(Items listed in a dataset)
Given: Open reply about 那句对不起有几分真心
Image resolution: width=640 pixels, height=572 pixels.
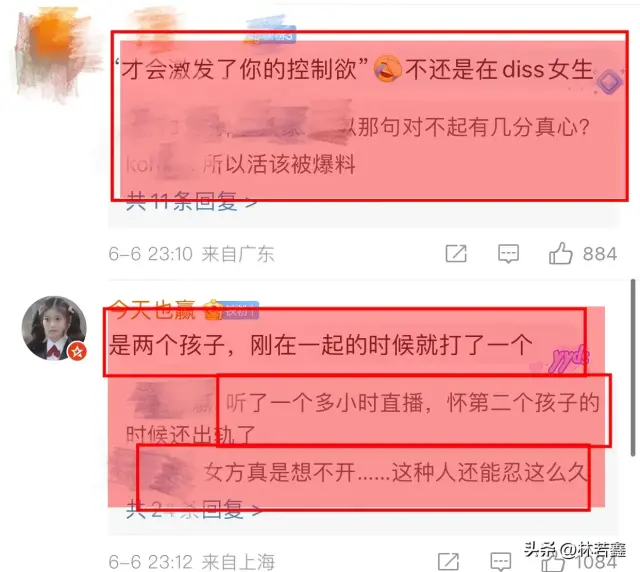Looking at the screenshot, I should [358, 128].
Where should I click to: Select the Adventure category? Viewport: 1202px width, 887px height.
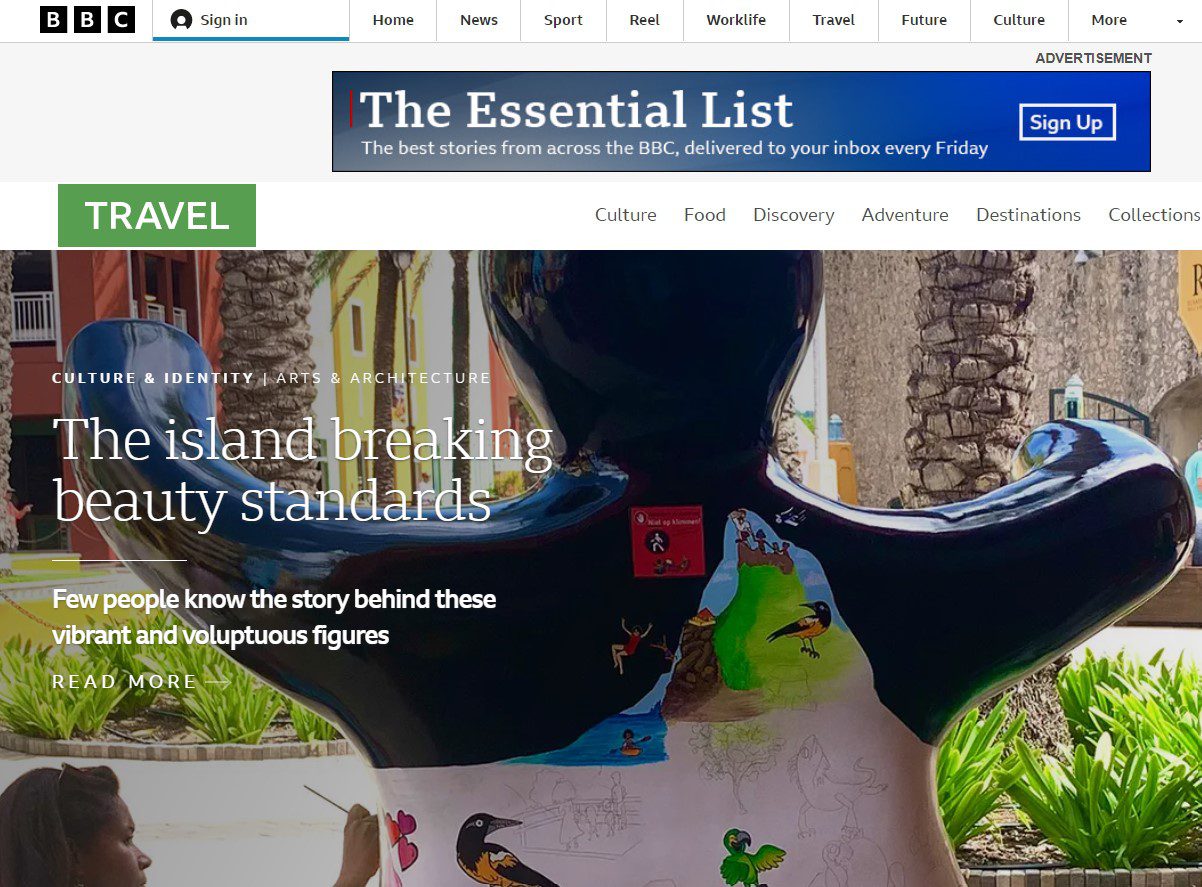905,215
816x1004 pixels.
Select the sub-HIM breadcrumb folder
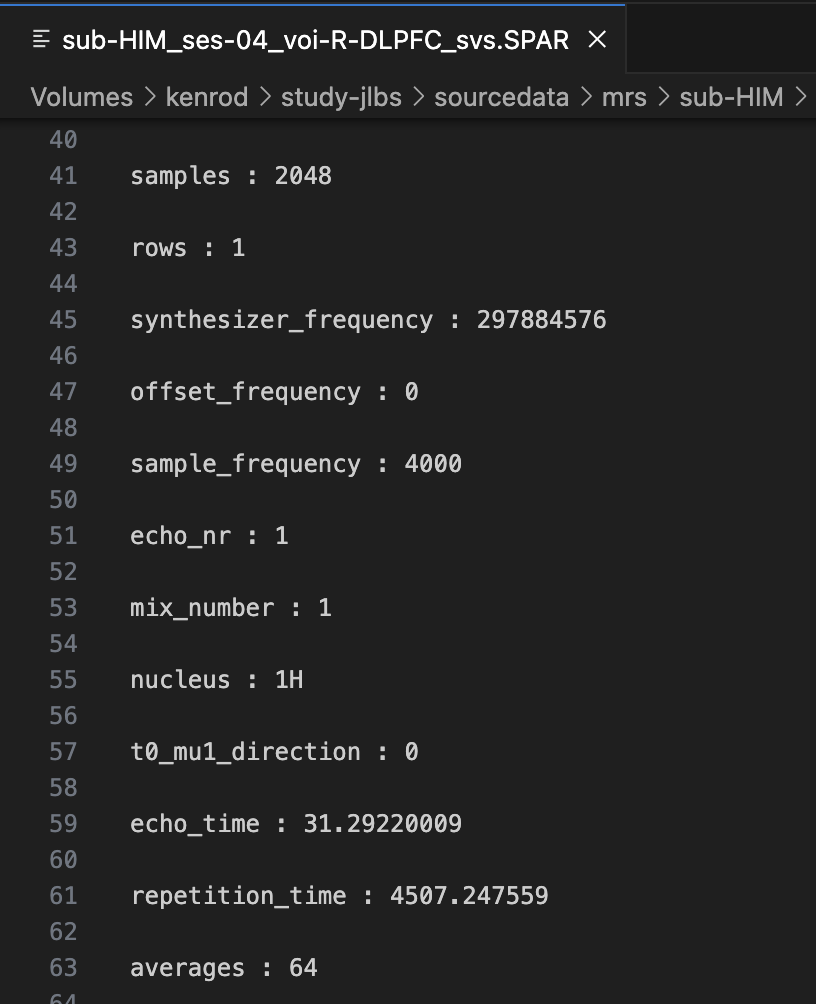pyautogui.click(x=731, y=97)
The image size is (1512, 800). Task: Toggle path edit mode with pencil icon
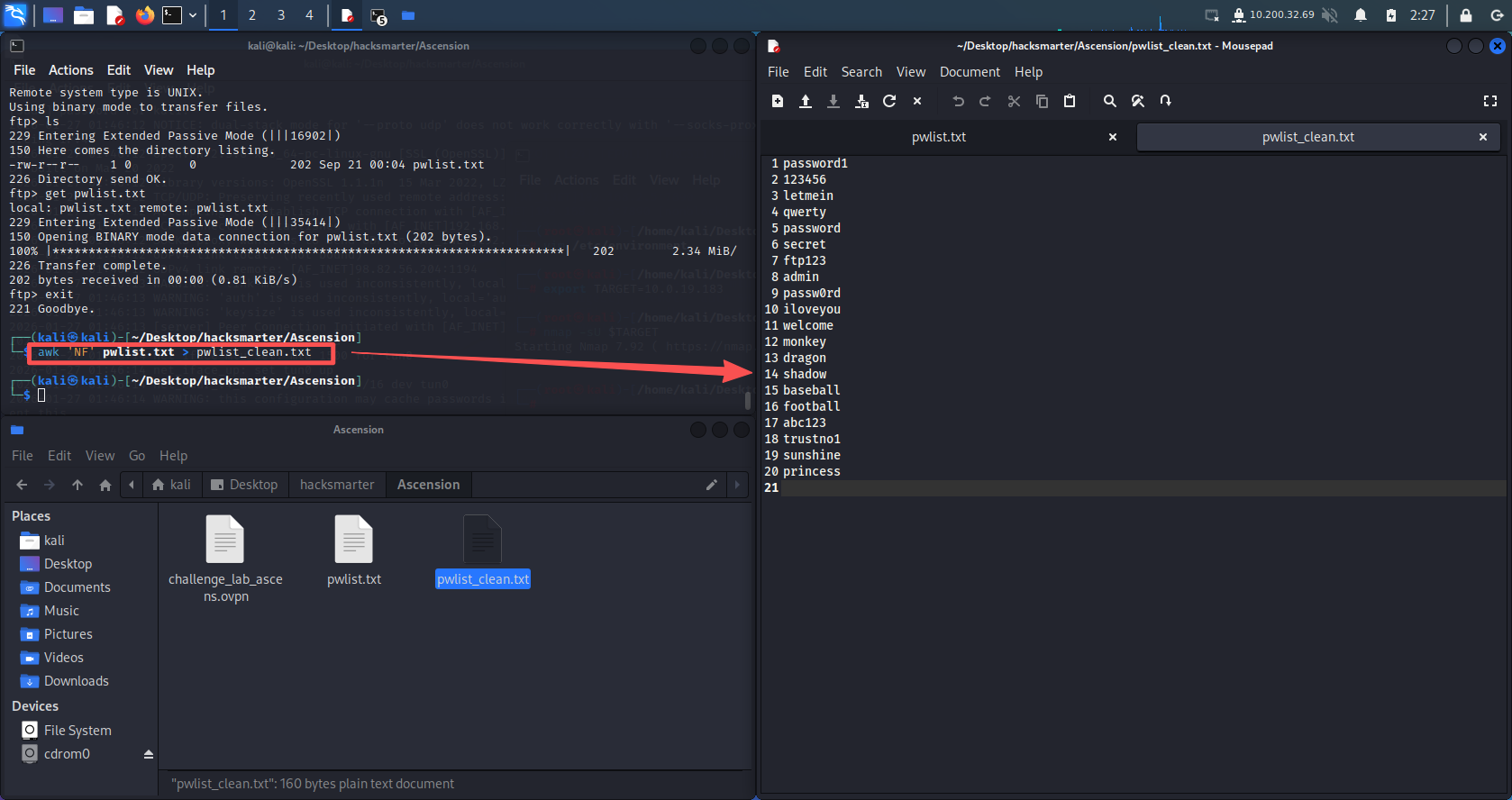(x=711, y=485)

• **WHAT THE TASK ASKS**:
From the line with "Select the sub-HIM breadcrumb folder" through the final line of the records above, return each line exactly and nothing else. Pictures are to be skipped.

• **EXPECTED ANSWER**:
Select the sub-HIM breadcrumb folder
pyautogui.click(x=731, y=97)
The image size is (1512, 800). Task: Toggle path edit mode with pencil icon
(x=711, y=485)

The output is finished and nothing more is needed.